(Collected data)
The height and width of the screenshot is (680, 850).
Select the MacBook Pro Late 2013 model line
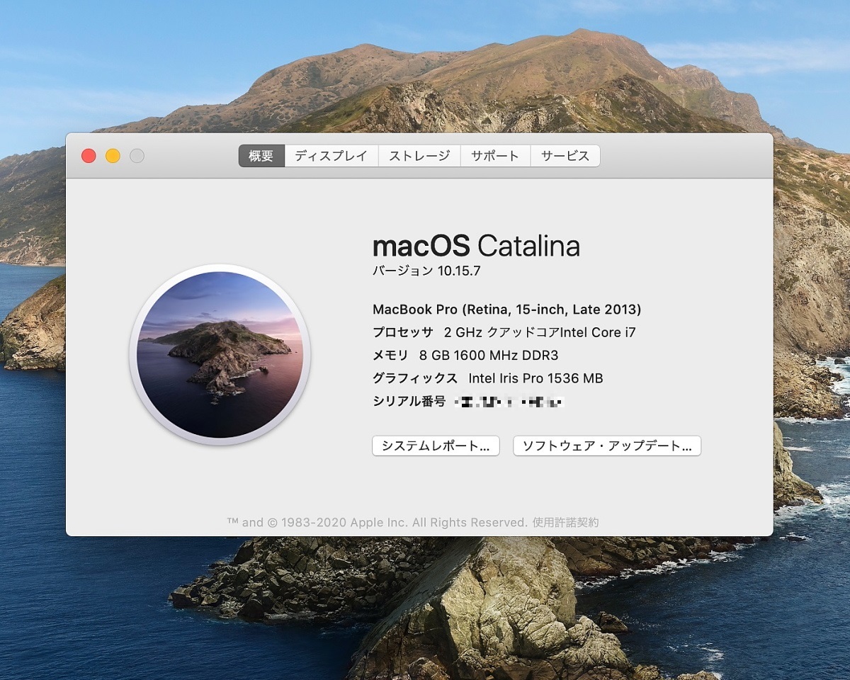pyautogui.click(x=506, y=310)
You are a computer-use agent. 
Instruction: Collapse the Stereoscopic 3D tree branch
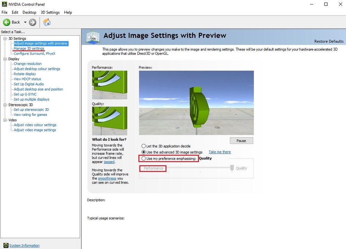coord(5,104)
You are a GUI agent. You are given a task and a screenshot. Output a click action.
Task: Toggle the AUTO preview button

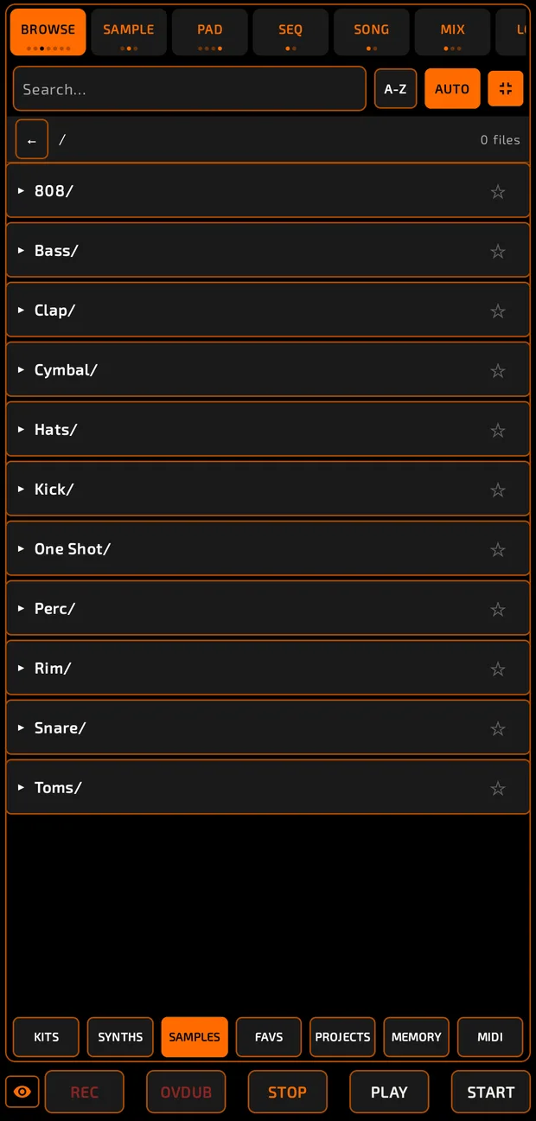(452, 89)
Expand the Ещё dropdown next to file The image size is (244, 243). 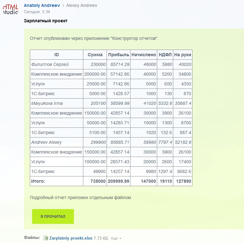[116, 239]
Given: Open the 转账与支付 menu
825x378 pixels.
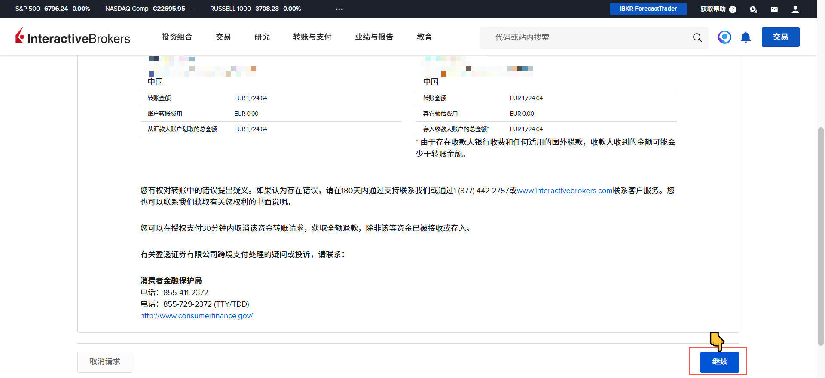Looking at the screenshot, I should tap(312, 37).
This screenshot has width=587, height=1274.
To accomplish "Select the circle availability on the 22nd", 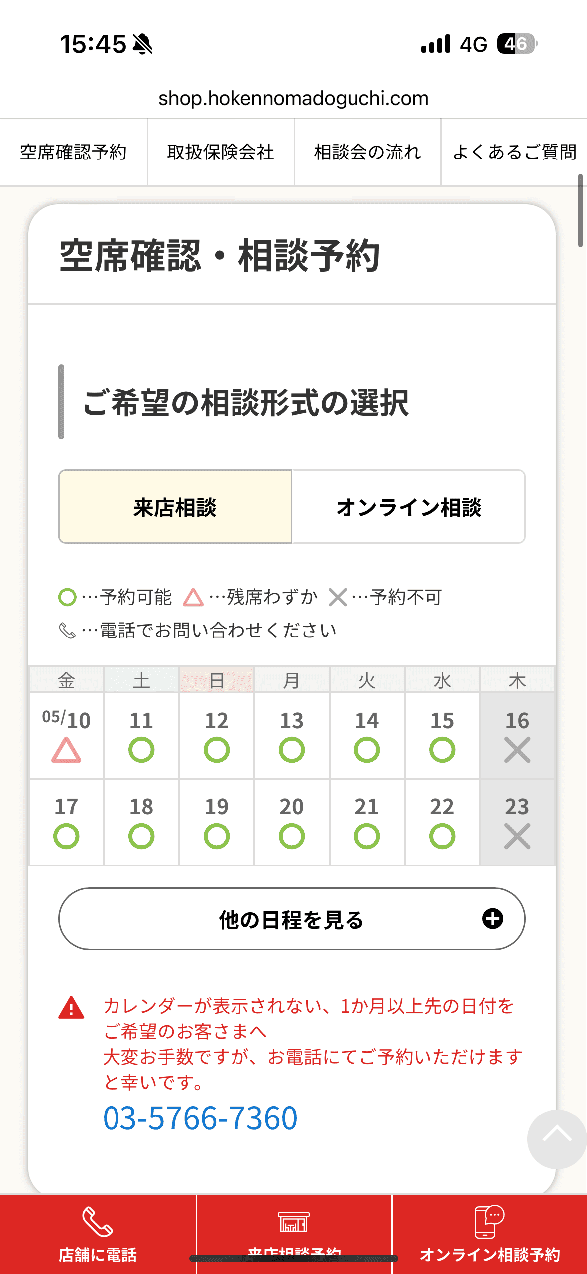I will (x=442, y=836).
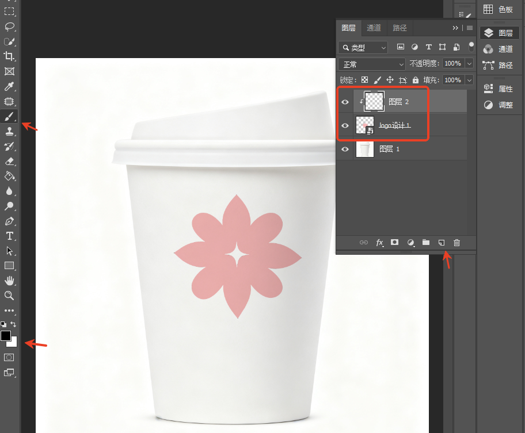Choose the Eraser tool

(x=9, y=161)
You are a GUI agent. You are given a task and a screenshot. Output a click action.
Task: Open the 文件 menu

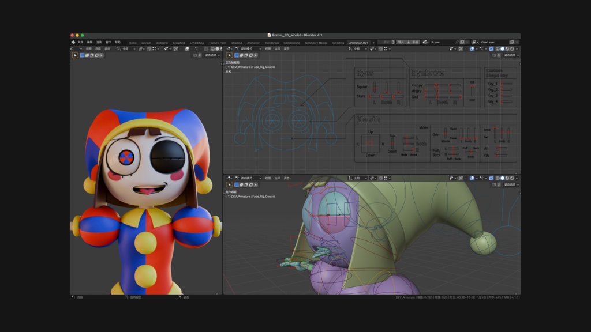(81, 42)
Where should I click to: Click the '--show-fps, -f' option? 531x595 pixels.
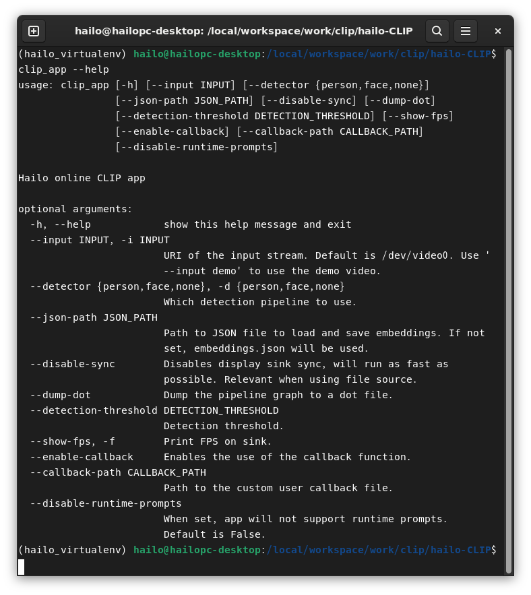point(73,441)
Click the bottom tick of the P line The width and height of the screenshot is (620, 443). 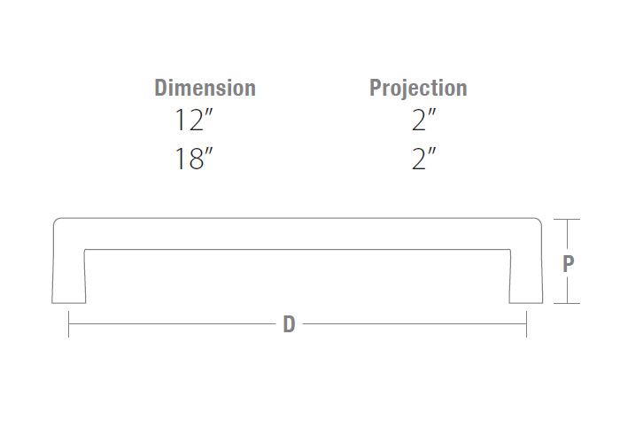[568, 304]
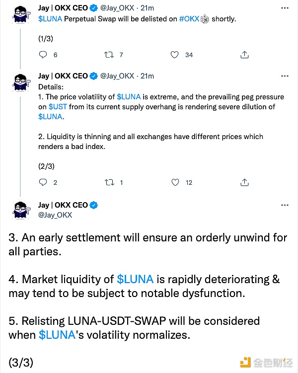298x373 pixels.
Task: Open @Jay_OKX handle below third tweet name
Action: 55,215
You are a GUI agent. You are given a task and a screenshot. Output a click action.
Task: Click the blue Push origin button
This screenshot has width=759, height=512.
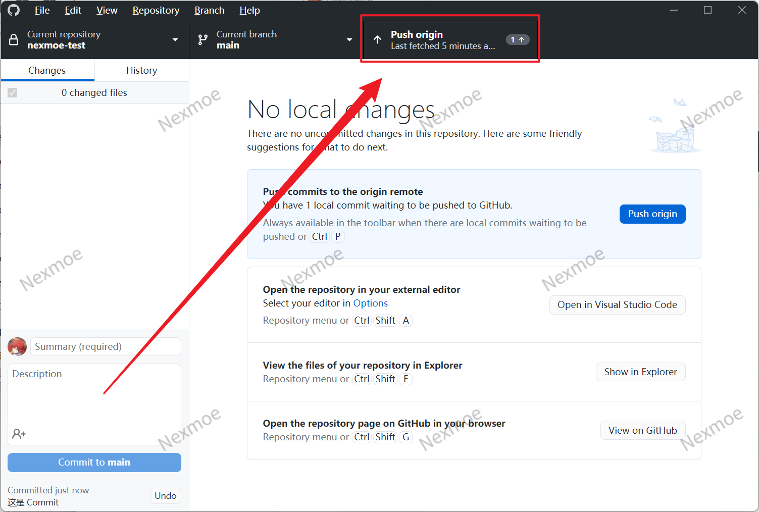pyautogui.click(x=652, y=214)
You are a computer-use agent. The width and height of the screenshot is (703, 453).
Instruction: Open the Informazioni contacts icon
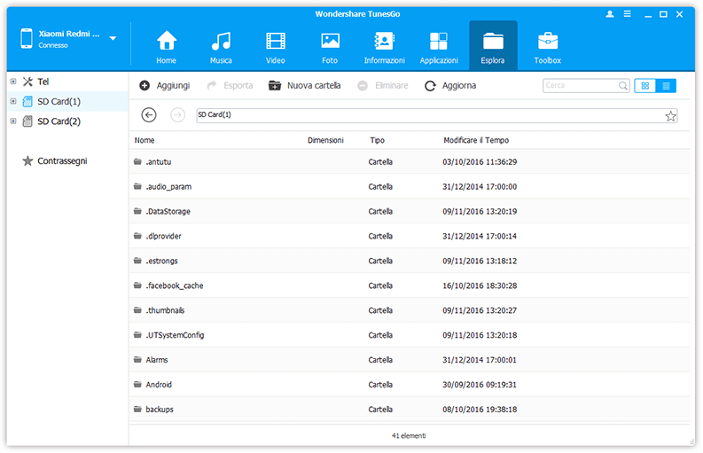pos(384,42)
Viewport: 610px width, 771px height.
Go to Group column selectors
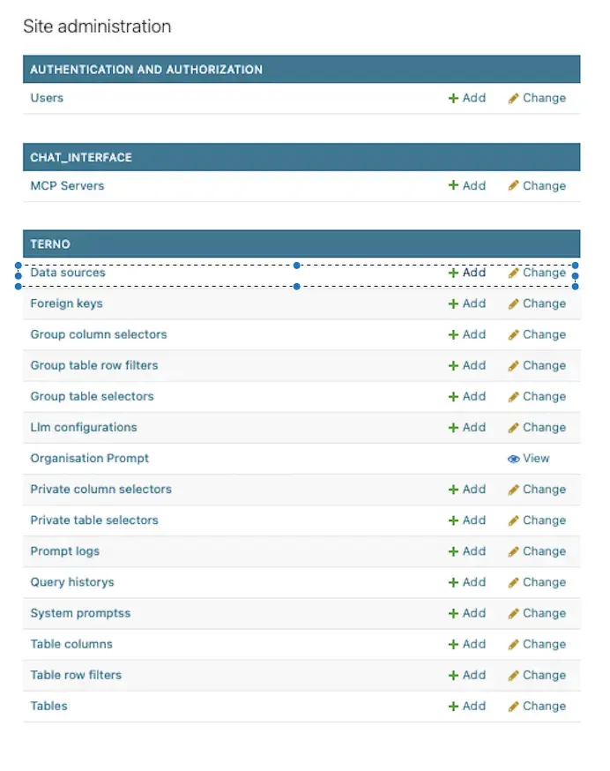click(99, 335)
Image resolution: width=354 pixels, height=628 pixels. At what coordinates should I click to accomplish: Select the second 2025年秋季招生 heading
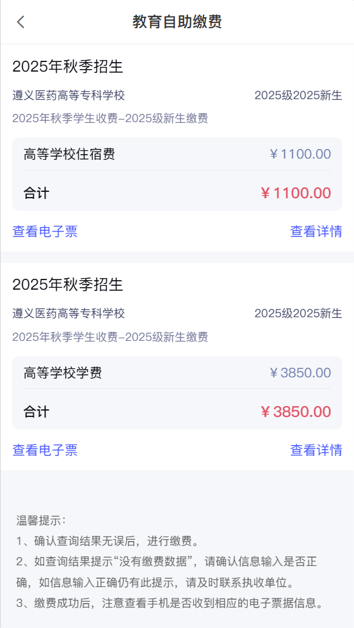[x=67, y=285]
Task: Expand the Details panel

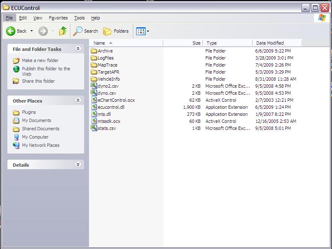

■ What you should do:
Your task is to repeat, word for word and with no picture, every line from the one that contains "Go to Group column selectors" through the last line of the data.

■ Answer to this problem:
Go to Group column selectors
click(99, 335)
Image resolution: width=354 pixels, height=628 pixels. At what coordinates should I click to accomplish: Select the second 2025年秋季招生 heading
[x=67, y=285]
Task: Expand the Details panel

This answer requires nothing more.